Fale Conosco

20 de março de 2013

Governo institui nova medalha do mérito da Polícia Militar da Paraíba



A cabo Aurilene Ferreira de Brito é a primeira mulher a nomear uma Medalha de Mérito da Polícia Militar da Paraíba. Nesta terça-feira (19), em decreto (nº 33.790) publicado no Diário Oficial do Estado, o governador Ricardo Coutinho instituiu a medalha chamada ‘Paz no Trânsito – Cabo PM Aurilene Ferreira de Brito’, destinada a agraciar oficiais e praças que tenham contribuído para redução do número de acidentes e vítimas de trânsito na Paraíba.

De acordo com o decreto, ocasionalmente, a honraria também poderá ser concedida a civis e agentes públicos que preencham os requisitos citados na publicação. A cabo Aurilene Ferreira dedicou 17 anos da sua vida à Polícia Militar da Paraíba, na qual exerceu as funções de enfermeira do Hospital Militar Edson Ramalho e posteriormente agente do Batalhão de Policiamento de Trânsito (BPTran).

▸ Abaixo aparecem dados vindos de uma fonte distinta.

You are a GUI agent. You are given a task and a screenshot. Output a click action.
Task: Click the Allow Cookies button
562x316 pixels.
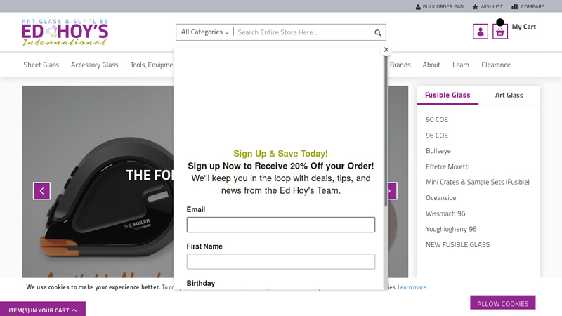coord(502,303)

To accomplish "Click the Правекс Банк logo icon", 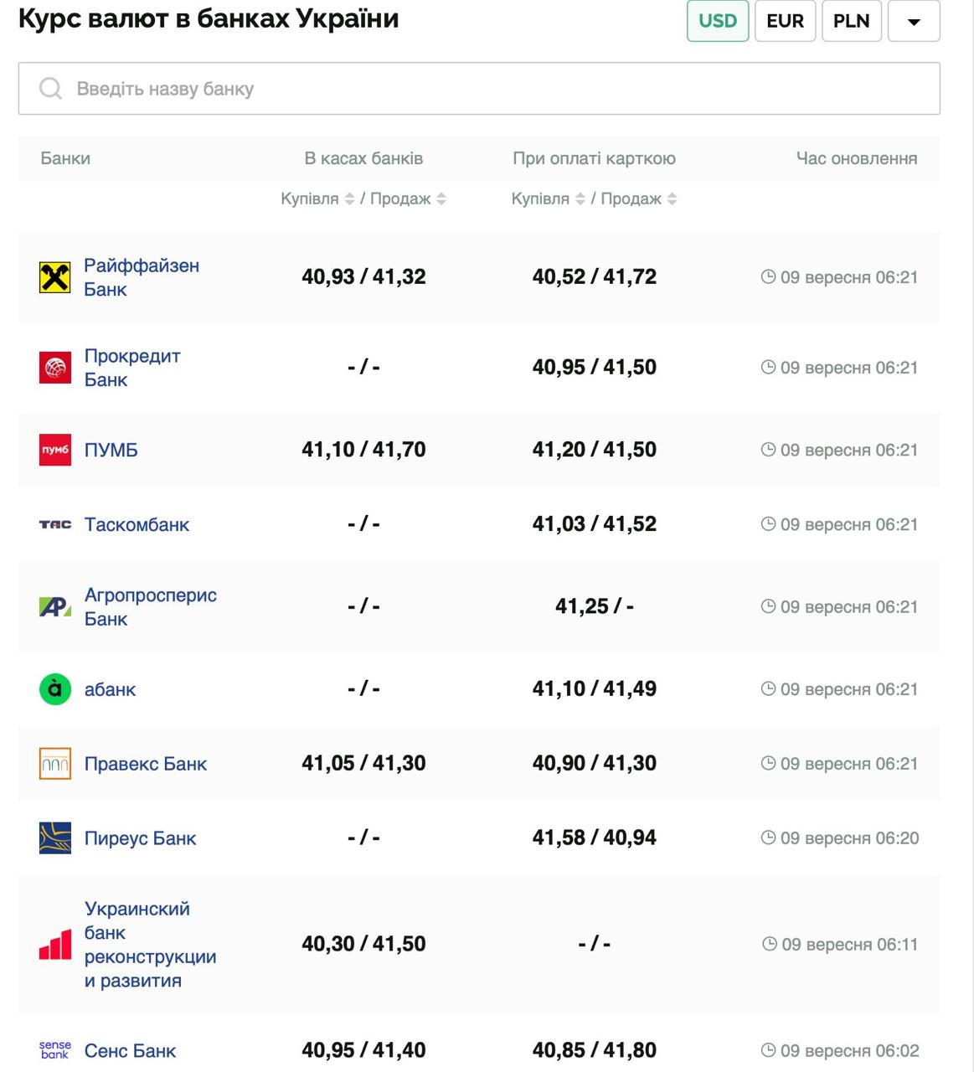I will pyautogui.click(x=55, y=764).
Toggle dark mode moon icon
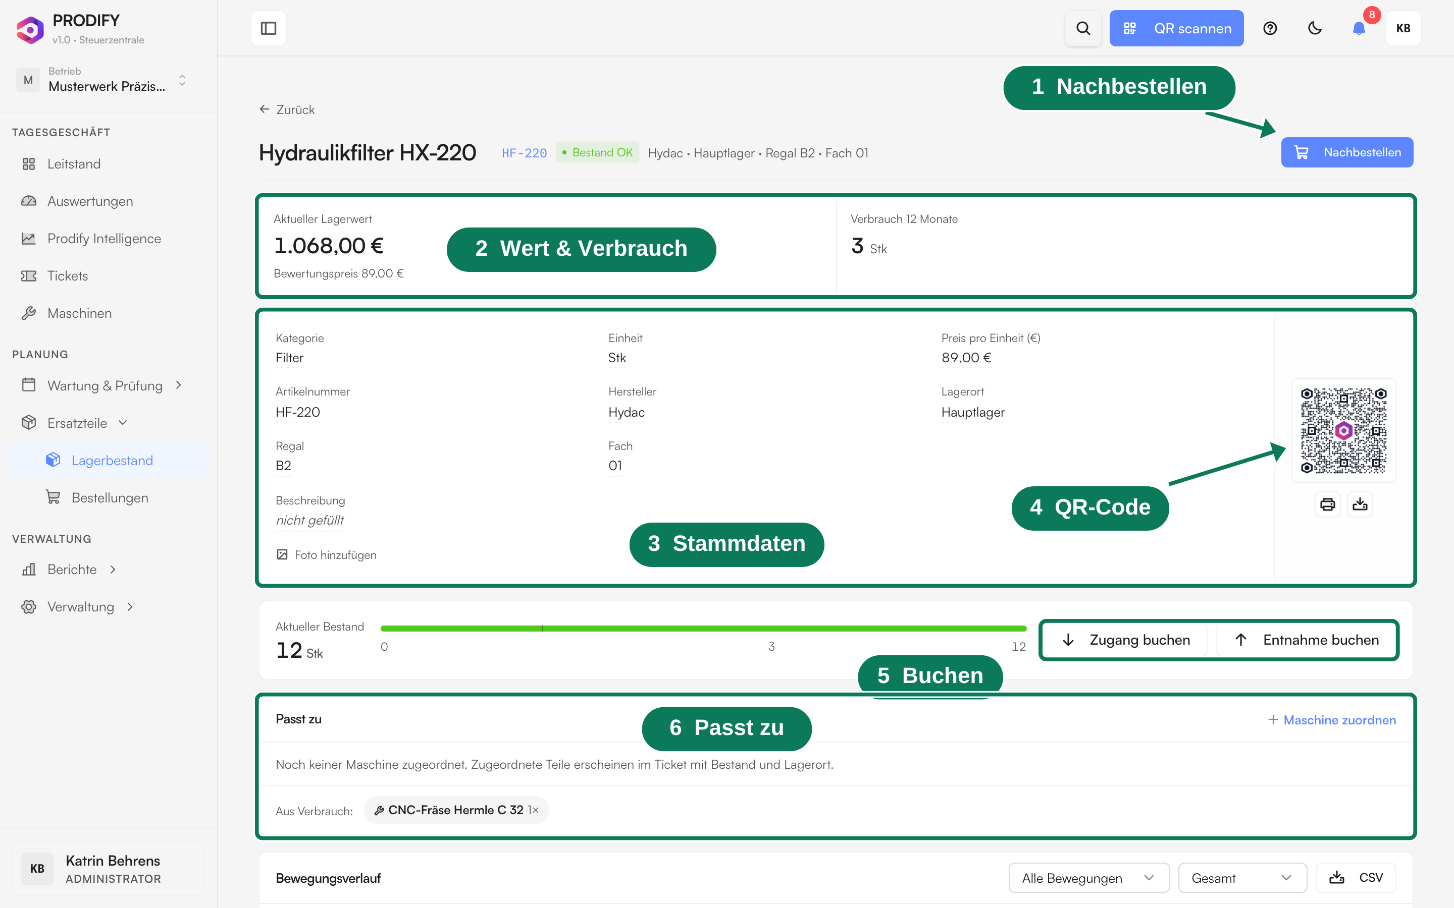Screen dimensions: 1454x908 tap(1315, 28)
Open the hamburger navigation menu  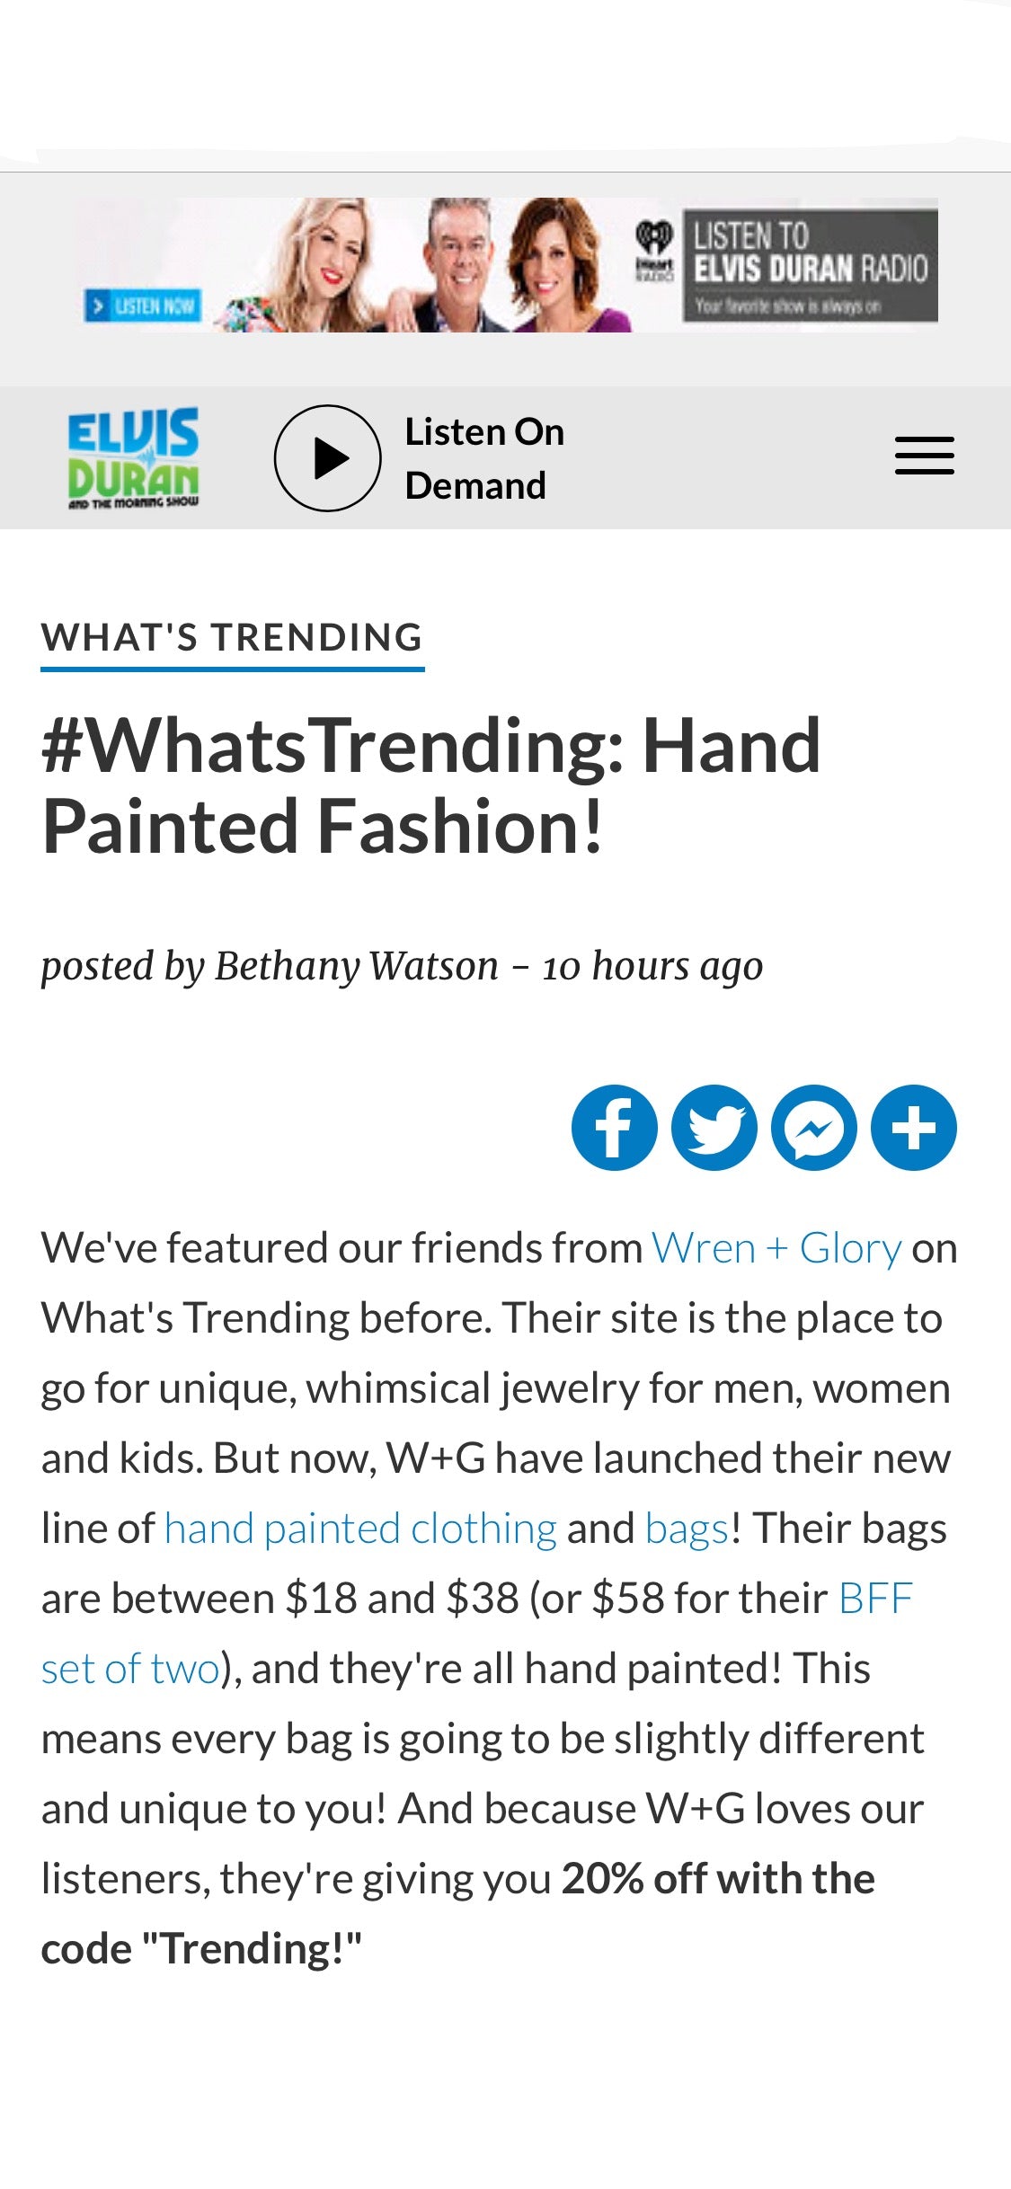click(x=924, y=456)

A cabo permaneceu na instituição até o dia 9 de outubro de 2012, quando veio a  falecer devido a um acidente vascular cerebral.

Segundo o comandante do BPTran, tenente coronel Paulo Sérgio, Aurilene dedicou muito tempo da vida trabalhando para salvar pessoas (quando era enfermeira) e trazer segurança para todos os cidadãos. “Até poucas horas antes da morte, Aurilene estava nas ruas, trabalhando em prol da sociedade. O nome dela nesta medalha também é uma forma de valorizar as policiais femininas e os integrantes do quadro de praças”, justificou.

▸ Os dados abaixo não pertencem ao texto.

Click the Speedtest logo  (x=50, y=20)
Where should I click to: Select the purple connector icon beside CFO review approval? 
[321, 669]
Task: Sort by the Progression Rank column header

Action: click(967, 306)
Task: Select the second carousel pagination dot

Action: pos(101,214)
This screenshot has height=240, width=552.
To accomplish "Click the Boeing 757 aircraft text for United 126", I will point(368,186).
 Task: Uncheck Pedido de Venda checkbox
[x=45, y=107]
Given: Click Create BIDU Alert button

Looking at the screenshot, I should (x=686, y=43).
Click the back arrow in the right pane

A Medalha – Conforme o decreto publicado no Diário Oficial do Estado, a condecoração da medalha será concedida por ato do Comando Geral da Polícia Militar em cerimônias públicas em datas especiais como dia do aniversário da corporação (03/02); dia do aniversário do patrono da corporação (20/08); início da Semana Nacional de Trânsito (18/09); dia do aniversário do BPTran (03/12) ou outras ocasiões especiais.

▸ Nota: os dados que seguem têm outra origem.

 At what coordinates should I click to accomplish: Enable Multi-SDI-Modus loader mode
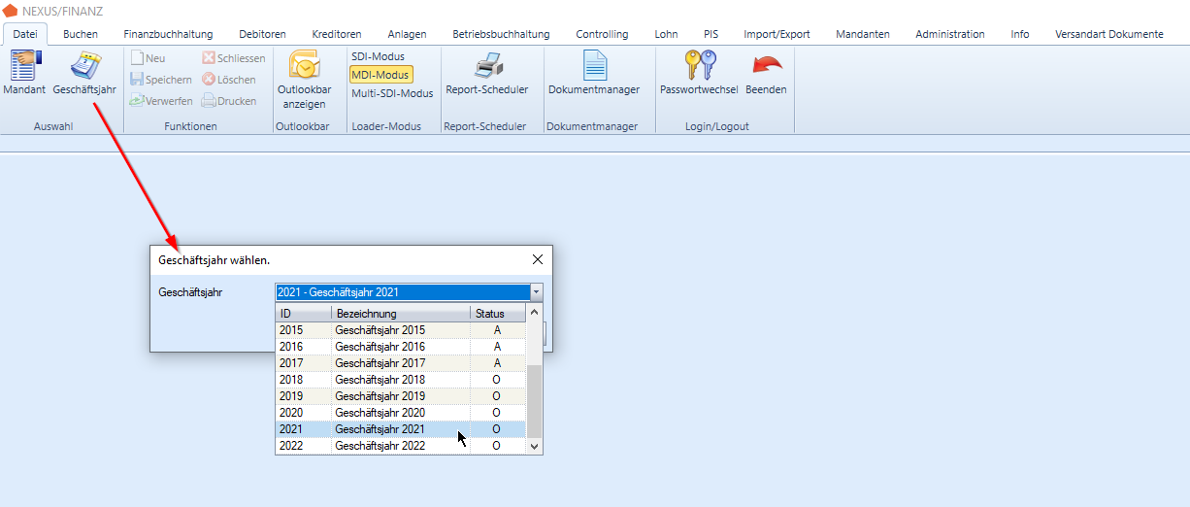point(392,93)
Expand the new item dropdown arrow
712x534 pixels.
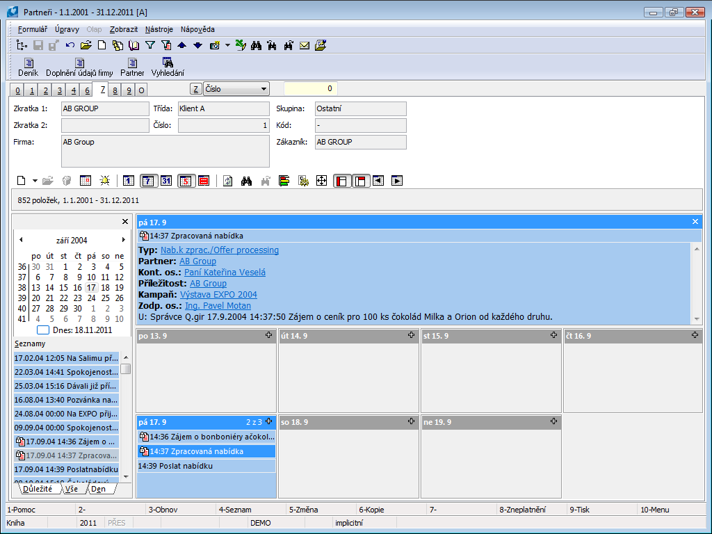tap(35, 181)
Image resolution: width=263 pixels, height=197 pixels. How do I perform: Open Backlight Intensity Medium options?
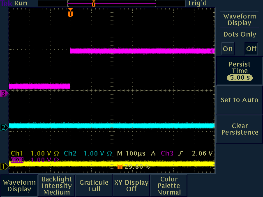pos(57,186)
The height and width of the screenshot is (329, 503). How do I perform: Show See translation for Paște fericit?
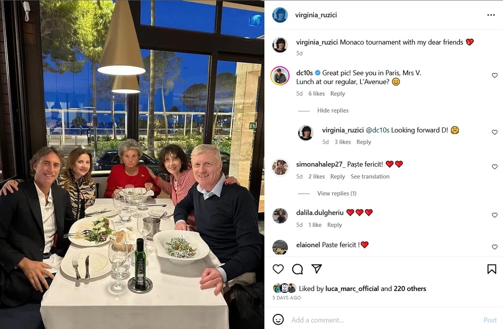[x=370, y=177]
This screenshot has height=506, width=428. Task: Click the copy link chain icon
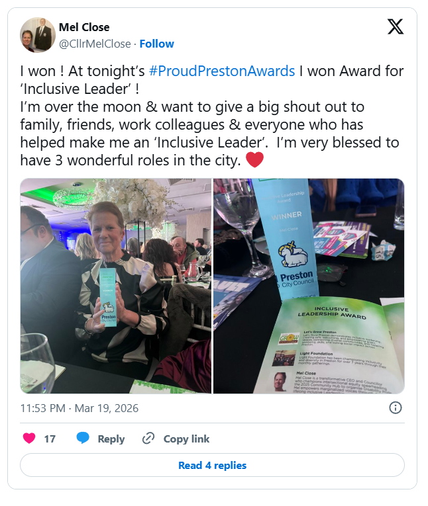pyautogui.click(x=148, y=439)
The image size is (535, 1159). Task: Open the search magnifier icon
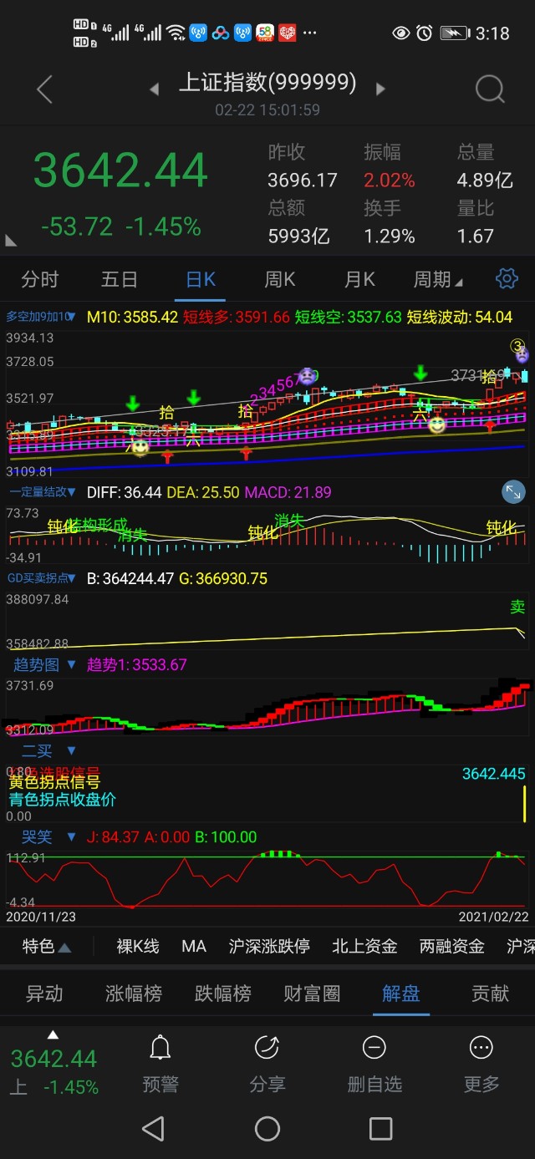pyautogui.click(x=489, y=89)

Ainda segundo o decreto, para receber a ‘Medalha do Mérito Paz no Trânsito – Cabo PM Aurilene Ferreira de Brito’ o homenageado não pode estar respondendo inquérito de qualquer natureza, ser indiciado ou condenado por sentença irrecorrível pela justiça; não ter sido punido por faltas atentatórias ao pudor militar ou da classe, à moral e aos bons costumes. Ele deve ter conduta civil ilibada e ser possuidor de atitudes pacifistas no trânsito, quando policial militar ou militar de outras instituições; ter vida privada e pública ilibada e ser possuidor de atitudes pacifistas no trânsito quando civil.